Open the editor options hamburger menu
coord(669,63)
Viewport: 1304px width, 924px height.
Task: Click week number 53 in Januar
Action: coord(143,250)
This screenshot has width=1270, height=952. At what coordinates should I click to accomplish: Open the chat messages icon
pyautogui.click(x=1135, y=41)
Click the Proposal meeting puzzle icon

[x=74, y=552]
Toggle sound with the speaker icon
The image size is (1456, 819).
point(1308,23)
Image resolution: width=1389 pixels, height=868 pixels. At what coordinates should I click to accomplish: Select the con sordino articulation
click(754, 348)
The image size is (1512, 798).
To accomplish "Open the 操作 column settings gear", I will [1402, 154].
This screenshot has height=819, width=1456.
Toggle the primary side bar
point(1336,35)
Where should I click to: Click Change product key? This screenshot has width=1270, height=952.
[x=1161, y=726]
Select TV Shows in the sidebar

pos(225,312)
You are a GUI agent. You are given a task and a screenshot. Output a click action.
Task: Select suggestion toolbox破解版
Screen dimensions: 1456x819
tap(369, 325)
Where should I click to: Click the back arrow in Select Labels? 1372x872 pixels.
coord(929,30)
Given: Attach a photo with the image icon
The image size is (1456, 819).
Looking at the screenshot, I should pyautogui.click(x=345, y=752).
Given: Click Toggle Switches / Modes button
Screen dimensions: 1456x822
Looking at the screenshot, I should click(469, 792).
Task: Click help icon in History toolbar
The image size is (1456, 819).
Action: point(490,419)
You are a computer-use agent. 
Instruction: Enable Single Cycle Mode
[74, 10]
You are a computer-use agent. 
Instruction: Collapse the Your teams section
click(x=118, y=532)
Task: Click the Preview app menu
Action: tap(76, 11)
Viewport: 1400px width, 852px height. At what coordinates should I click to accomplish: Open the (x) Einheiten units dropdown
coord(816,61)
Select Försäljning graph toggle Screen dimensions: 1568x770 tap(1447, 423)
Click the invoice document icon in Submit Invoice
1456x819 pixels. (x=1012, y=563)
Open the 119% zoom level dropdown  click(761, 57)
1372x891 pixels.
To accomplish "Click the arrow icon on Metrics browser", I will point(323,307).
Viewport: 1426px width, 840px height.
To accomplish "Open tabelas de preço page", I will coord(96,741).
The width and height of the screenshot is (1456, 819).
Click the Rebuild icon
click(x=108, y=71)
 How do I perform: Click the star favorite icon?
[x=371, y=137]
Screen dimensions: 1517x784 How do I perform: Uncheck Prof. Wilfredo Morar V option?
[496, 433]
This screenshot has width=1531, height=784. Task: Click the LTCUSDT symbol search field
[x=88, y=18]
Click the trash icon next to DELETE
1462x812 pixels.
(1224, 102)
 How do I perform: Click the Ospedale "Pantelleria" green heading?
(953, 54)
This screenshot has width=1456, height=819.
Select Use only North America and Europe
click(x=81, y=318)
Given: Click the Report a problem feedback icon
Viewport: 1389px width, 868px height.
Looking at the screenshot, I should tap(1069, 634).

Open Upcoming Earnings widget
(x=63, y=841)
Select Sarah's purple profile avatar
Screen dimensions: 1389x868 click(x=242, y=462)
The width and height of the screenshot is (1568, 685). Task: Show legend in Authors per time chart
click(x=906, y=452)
# # # #
• _Exercise_: Above are the records; repeat exactly the lines from the one holding "Click the Rebuild icon" down to the one holding "This screenshot has width=1456, height=819.", end lines included.

• _Your solution_:
Click the Rebuild icon
click(x=108, y=71)
 How do I perform: Click the star favorite icon?
[x=371, y=137]
Screen dimensions: 1517x784 How do I perform: Uncheck Prof. Wilfredo Morar V option?
[496, 433]
This screenshot has width=1531, height=784. Task: Click the LTCUSDT symbol search field
[x=88, y=18]
Click the trash icon next to DELETE
1462x812 pixels.
(1224, 102)
 How do I perform: Click the Ospedale "Pantelleria" green heading?
(953, 54)
This screenshot has width=1456, height=819.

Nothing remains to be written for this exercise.